Democratic "exit tax" proposals in 2012 (Charles Schumer) and 2015 (Hillary Clinton) had me remembering the Reichsfluchtsteuer, the 25% tax that the Nazis imposed on Jews trying to flee Germany in the 1930s.
Now the 2020 Democratic presidential candidates who back a "wealth tax" — Senator Elizabeth Warren and Senator Bernie Sanders — are also both backing Reichsfluchtsteuer-style proposals. "Sanders' wealth tax plan includes a steep 'Exit Tax' similar to that proposed by ewarren," an economic policy reporter at the Washington Post, Jeff Stein, tweeted yesterday.
A reporter who covers taxes for the Wall Street Journal, Richard Rubin, raised the prospect that people will start leaving even before Election Day. "It's worth watching/thinking about effective dates.
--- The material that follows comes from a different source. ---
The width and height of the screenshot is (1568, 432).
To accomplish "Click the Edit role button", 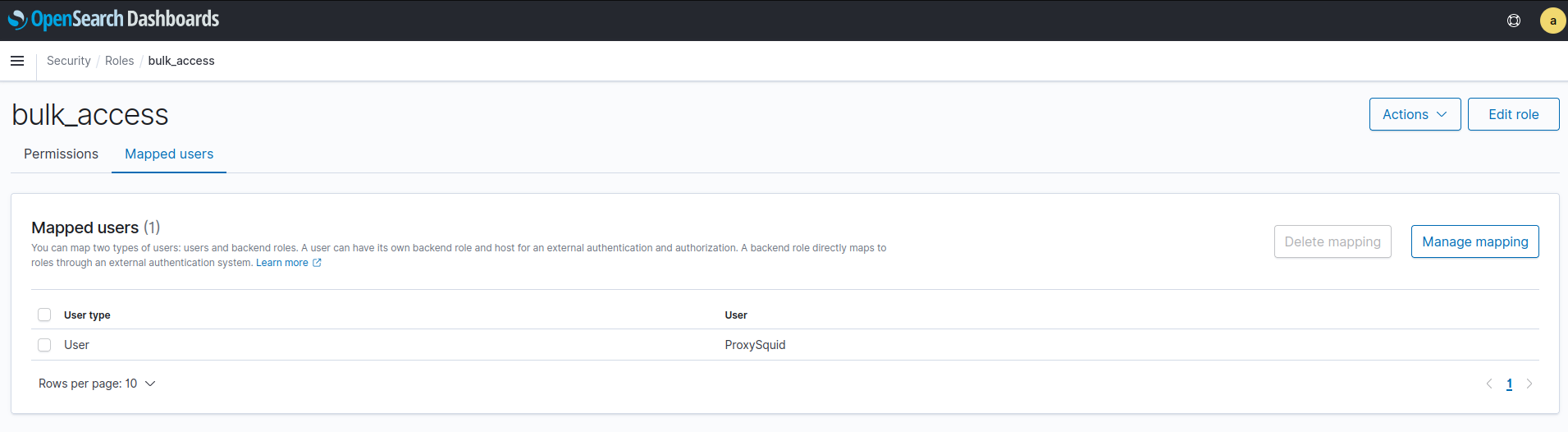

If a wealth-tax proponent has 55% odds of winning on 9/1/20, do people start renouncing citizenship? 75% odds? And does the candidate then say the exit tax will be retroactive to 9/1/20? To election day?" Rubin tweeted. "Exit tax and wealth tax would have to be in the legislation enacted in 2021 or later. So how do you handle people who leave before?"
The Warren plan includes "a 40% 'exit tax' on the net worth above $50 million of any U.S. citizen who renounces their citizenship," while the Sanders plan, unveiled yesterday, "includes a 40 percent exit tax on the net value of all assets under $1 billion and 60 percent over $1 billion for all wealthy individual seeking to expatriate to avoid the tax."
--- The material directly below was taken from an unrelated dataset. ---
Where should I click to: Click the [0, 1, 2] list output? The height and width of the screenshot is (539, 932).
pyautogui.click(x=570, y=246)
As I pointed out back in 2012 and in 2015, the Universal Declaration of Human Rights, a product of the United Nations, says, "Everyone has the right to leave any country, including his own" and "No one shall be arbitrarily deprived of his property."
The U.S. already has an expatriation tax that makes people renouncing their U.S. citizenship pay all the capital gains tax they would owe on accumulated gains under what is known as a "deemed sale rule."
As I also pointed out in 2012 and 2015, it'd be better if these politicians tried to create tax structures that attracted rich people here from other places, rather than trying to trap rich people here against their will by making it prohibitively painful to leave.